··· WORKING DATA ···

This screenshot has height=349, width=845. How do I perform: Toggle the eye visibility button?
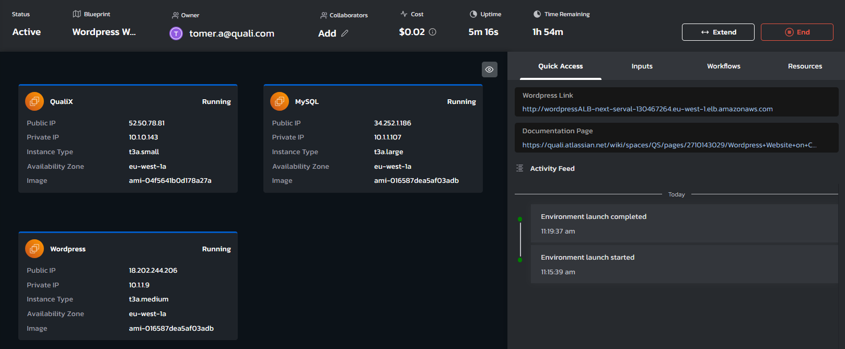pos(489,69)
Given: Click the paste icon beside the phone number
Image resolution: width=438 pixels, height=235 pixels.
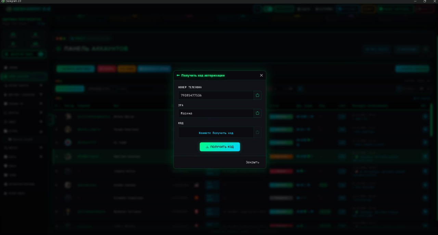Looking at the screenshot, I should [257, 95].
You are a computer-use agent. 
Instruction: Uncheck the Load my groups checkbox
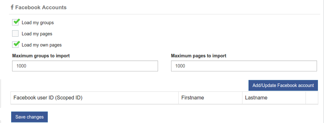[x=15, y=22]
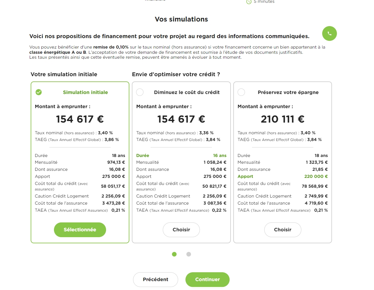Image resolution: width=374 pixels, height=290 pixels.
Task: Go back with the Précédent button
Action: click(x=155, y=280)
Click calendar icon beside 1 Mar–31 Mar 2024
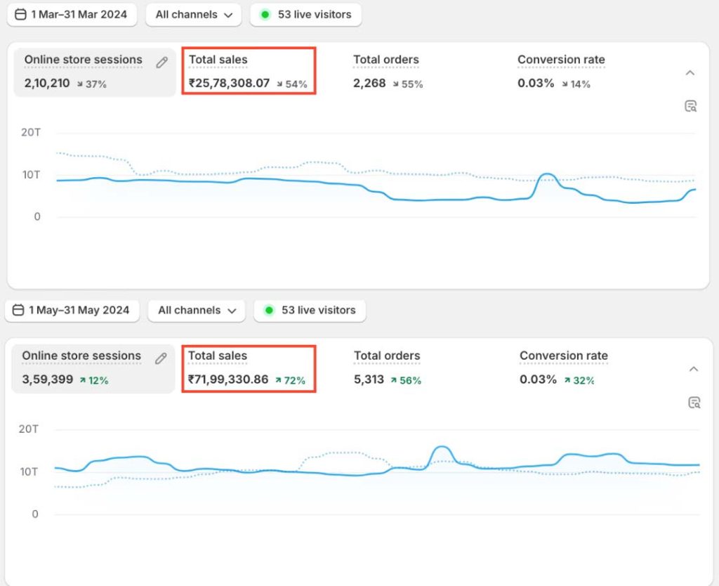This screenshot has height=586, width=719. (x=21, y=14)
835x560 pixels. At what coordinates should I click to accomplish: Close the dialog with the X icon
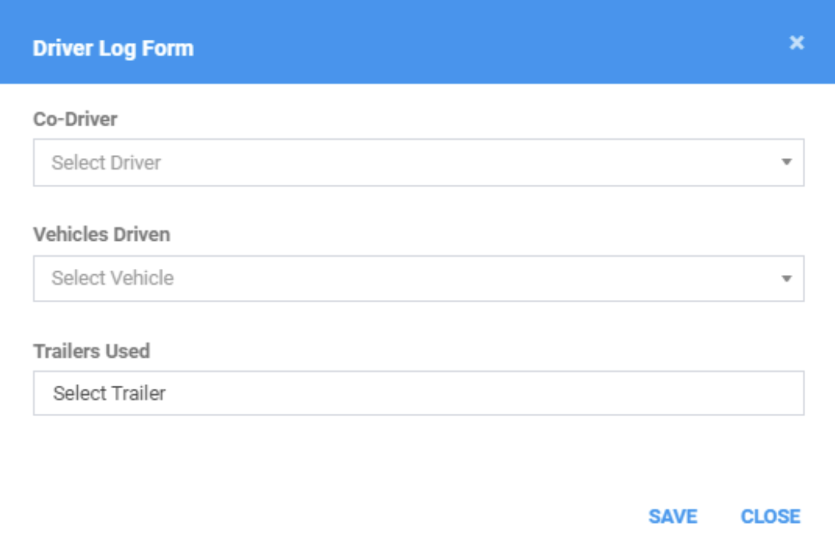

···

* EXERCISE
Give back an exact reproduction of the entries, with all pictures excluded.

* THE ANSWER
This screenshot has height=349, width=845. How do I perform: Toggle the eye visibility button?
pos(489,69)
Given: Click the paste icon beside the phone number
Image resolution: width=438 pixels, height=235 pixels.
Looking at the screenshot, I should [257, 95].
You are a computer-use agent. 
Instruction: Uncheck the Load my groups checkbox
[x=15, y=22]
Image resolution: width=374 pixels, height=290 pixels.
Task: Go back with the Précédent button
Action: click(x=155, y=280)
Click calendar icon beside 1 Mar–31 Mar 2024
This screenshot has height=586, width=719. (x=21, y=14)
835x560 pixels. At what coordinates should I click to accomplish: Close the dialog with the X icon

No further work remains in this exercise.